**WHAT IS EXPECTED**: The line that contains "Screen dimensions: 1149x1036" marks the start. Please set it down, with every later line of the data, exactly and without pictures.

**SUPPLIED INFORMATION**:
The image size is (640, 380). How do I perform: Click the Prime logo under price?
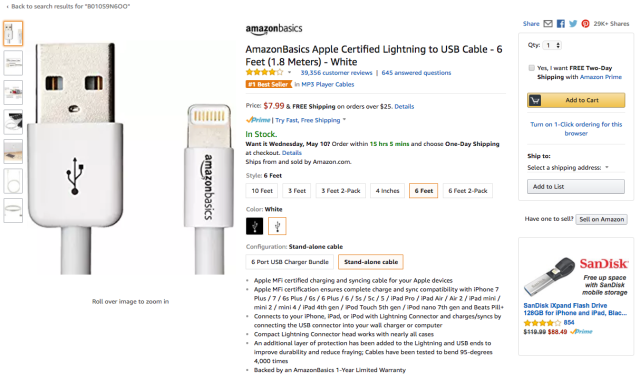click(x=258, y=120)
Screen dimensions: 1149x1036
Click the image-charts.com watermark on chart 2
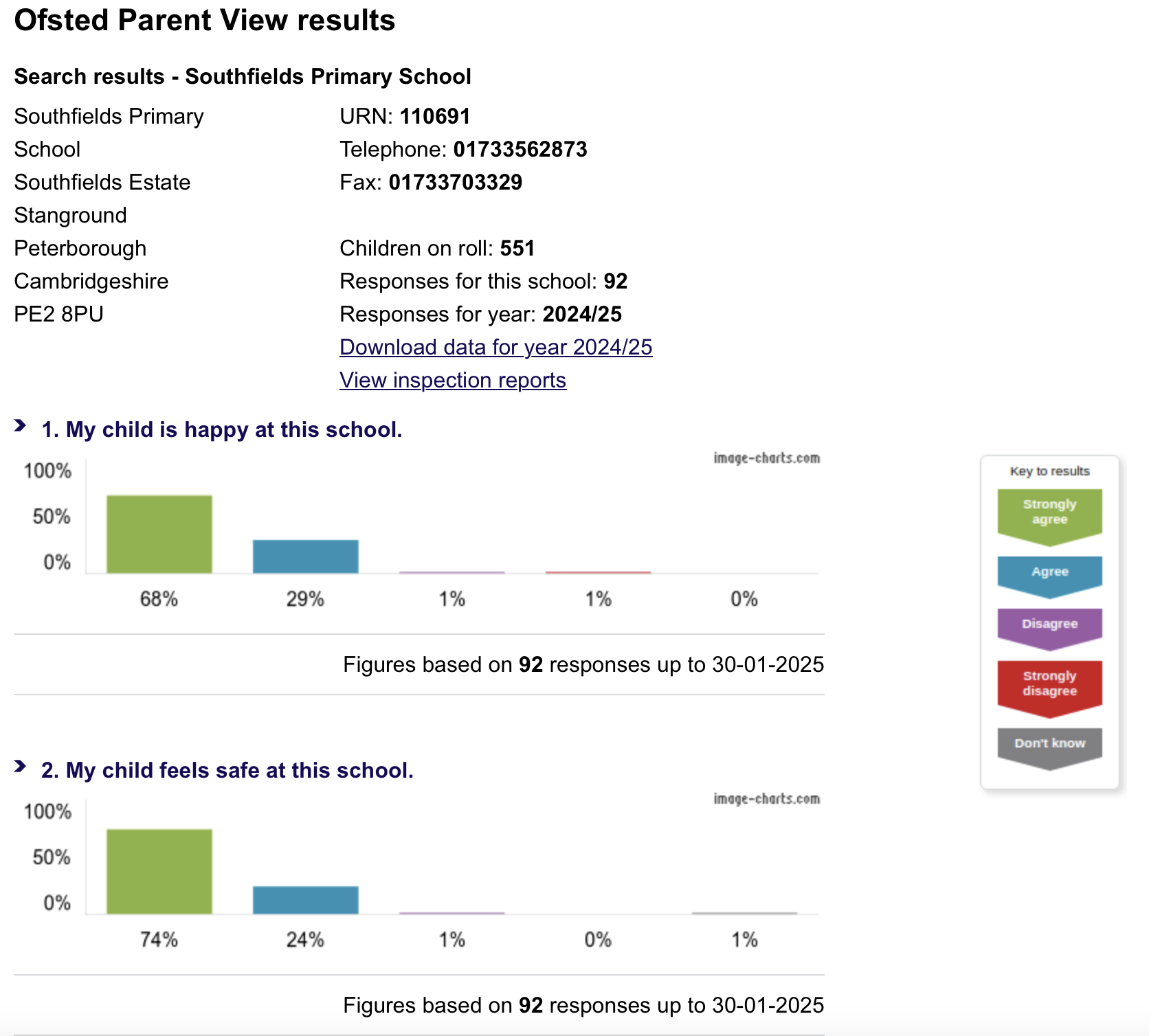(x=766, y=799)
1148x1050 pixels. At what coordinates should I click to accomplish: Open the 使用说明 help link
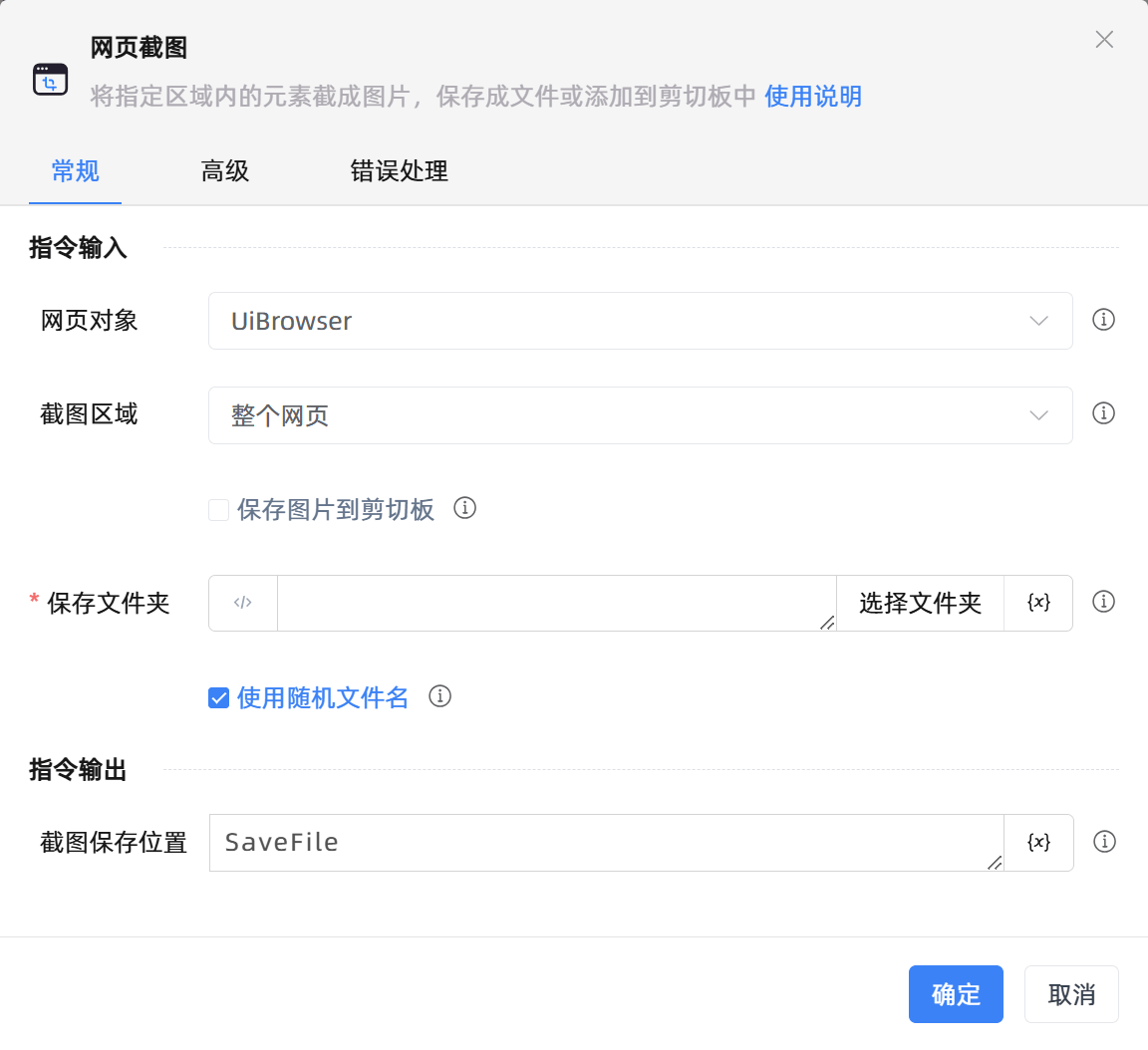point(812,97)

**SOLUTION TO THIS TASK**:
Screen dimensions: 1149x1036
Click the image-charts.com watermark on chart 2
(x=766, y=799)
1148x1050 pixels. At what coordinates should I click to accomplish: Open the 使用说明 help link
point(812,97)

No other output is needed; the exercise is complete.